Guy Hibbert’s novel-writing process for Five Minutes is an interesting experiment. In 1975, Ulsterite Alistair Little killed Catholic Joe Griffen’s brother; decades later, the two unburdened themselves to Hibbert about the event and speculated on what would happen if they ever met. (They never did.) Then, Hibbert wrote this movie. He and director Oliver Hirschbiegel use the killing itself as a starting point in an atmospheric prologue. The production design is spot-on, but Hirschbiegel tries way too hard to create tension, making every occurrence—a record needle dropping, a car door slamming—an unsubtle potential bomb, fraying your nerves like a cheap horror movie. The next two acts are hypotheticals: Little (Liam Neeson) and Griffen (James Nesbitt) almost meet 25 years after the shooting, while taping a BBC program about reconciliation, but Griffen backs out at the last second.
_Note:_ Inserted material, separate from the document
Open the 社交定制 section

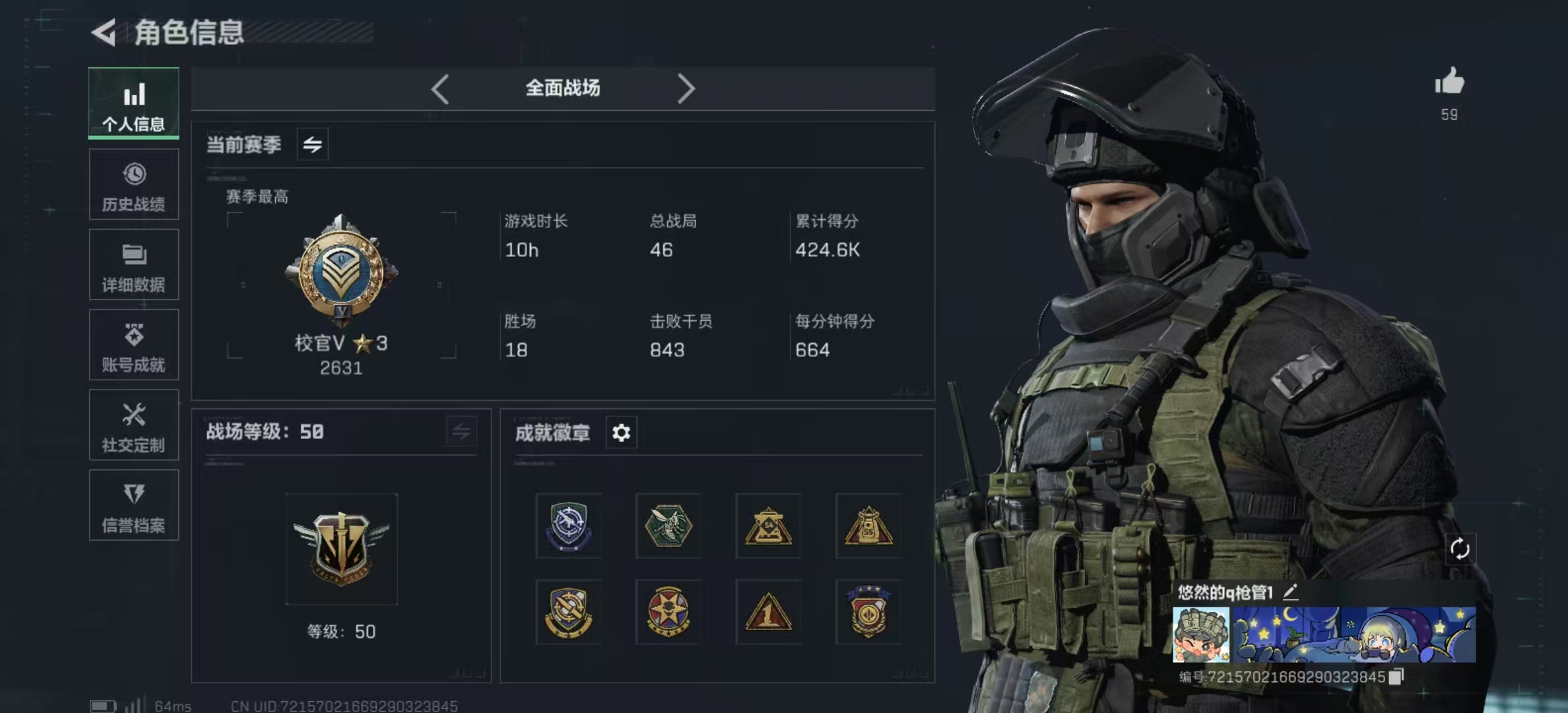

This near-brush plays out as a bad one-act play, with internal monologues on both sides; Neeson’s too calmly patrician to convey Little’s real inner turmoil, though Nesbitt’s Griffen is hilariously splenetic. It’s a hell of a show when he goes off, but nothing can be done with lines like “That’s the trouble with me. I have all the wrong feelings.” Then, finally, there’s the physical confrontation, which plays like a bone-crunching and foley’d-out fight scene from the Bourne series. The three parts never coalesce, even if they all have potential.